Divergence of the normalized wall shear stress as an effective computational template of low-density lipoprotein polarization at the arterial blood-vessel wall interface.

BACKGROUND AND OBJECTIVE

Near-wall transport of low-density lipoproteins (LDL) in arteries plays a relevant role in the initiation of atherosclerosis. Although it can be modelled in silico by coupling the Navier-Stokes equations with the 3D advection-diffusion (AD) equation, the associated computational cost is high. As wall shear stress (WSS) represents a first-order approximation of the near-wall velocity in arteries, we aimed at identifying computationally convenient WSS-based quantities to infer LDL near-wall transport based on the underlying near-wall hemodynamics in five models of three human arterial districts (aorta, carotid bifurcations, coronary arteries).
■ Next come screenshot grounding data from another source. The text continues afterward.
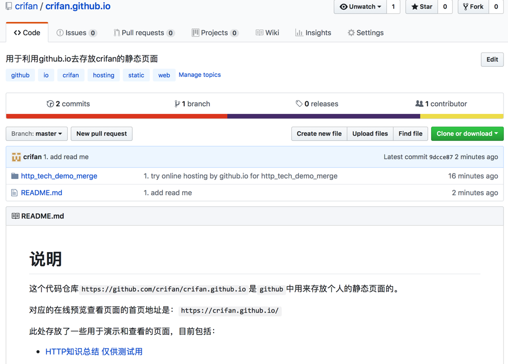Click the latest commit hash 9dcce87
This screenshot has width=508, height=364.
pyautogui.click(x=440, y=157)
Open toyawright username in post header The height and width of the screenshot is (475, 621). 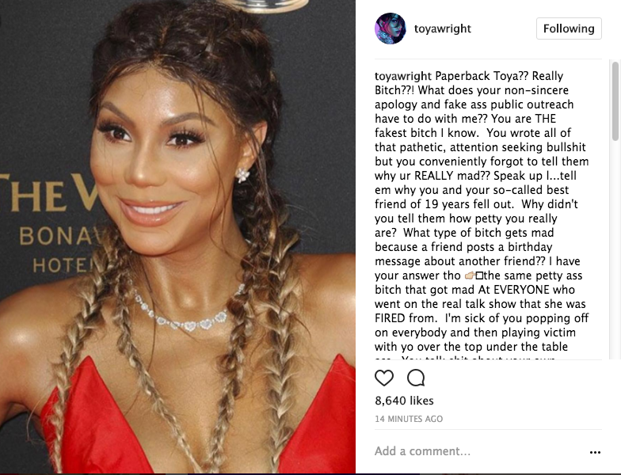pyautogui.click(x=442, y=29)
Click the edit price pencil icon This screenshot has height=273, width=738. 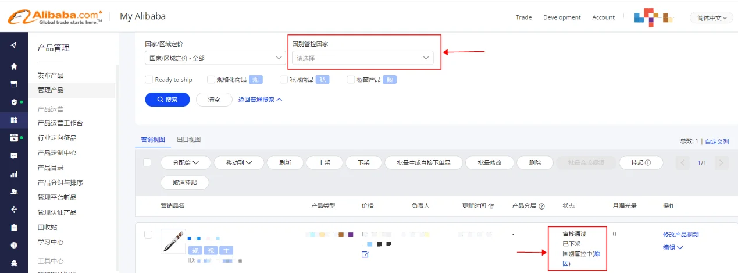click(365, 254)
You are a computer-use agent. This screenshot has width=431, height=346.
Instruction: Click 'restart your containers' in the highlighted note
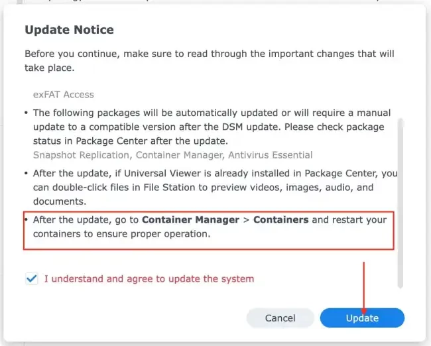351,219
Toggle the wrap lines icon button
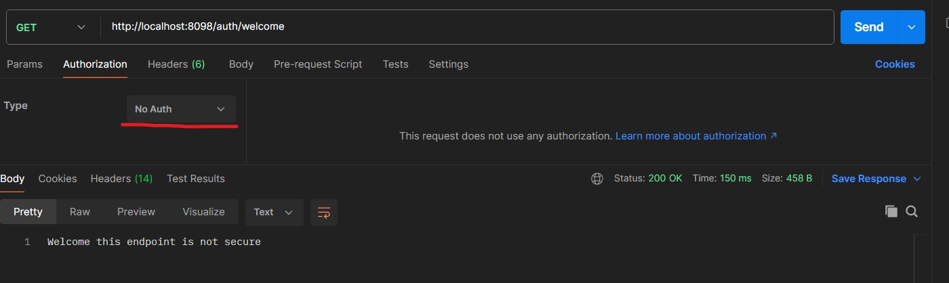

The simulated LDL transport and its WSS-based surrogates were qualitatively compared with in vivo longitudinal measurements of wall thickness growth on the coronary artery models.

METHODS

Numerical simulations of blood flow coupled with AD equations for LDL transport and blood-wall transfer were performed. The co-localization of the simulated LDL concentration polarization patterns with luminal surface areas characterized by low cycle-average WSS, near-wall flow stagnation and WSS attracting patterns was quantitatively assessed by the similarity index (SI). In detail, the latter two represent features of the WSS topological skeleton, obtained respectively through the Lagrangian tracking of surface-born particles, and the Eulerian analysis of the divergence of the normalized cycle-average WSS vector field.

RESULTS

Convergence of the solution of the AD problem required the simulation of 3 (coronary artery) to 10 (aorta) additional cardiac cycles with respect to the Navier-Stokes problem. Co-localization results underlined that WSS topological skeleton features indicating near-wall flow stagnation and WSS attracting patterns identified LDL concentration polarization profiles more effectively than low WSS, as indicated by higher SI values (SI range: 0.17-0.50 for low WSS; 0.24-0.57 for WSS topological skeleton features). Moreover, the correspondence between the simulated LDL uptake and WSS-based quantities profiles with the in vivo measured wall thickness growth in coronary arteries appears promising.

CONCLUSIONS

The recently introduced Eulerian approach for identifying WSS attracting patterns from the divergence of normalized WSS provides a computationally affordable template of the LDL polarization at the arterial blood-wall interface without simulating the AD problem. It thus candidates as an effective biomechanical tool for elucidating the mechanistic link amongst LDL transfer at the arterial blood-wall interface, WSS and atherogenesis.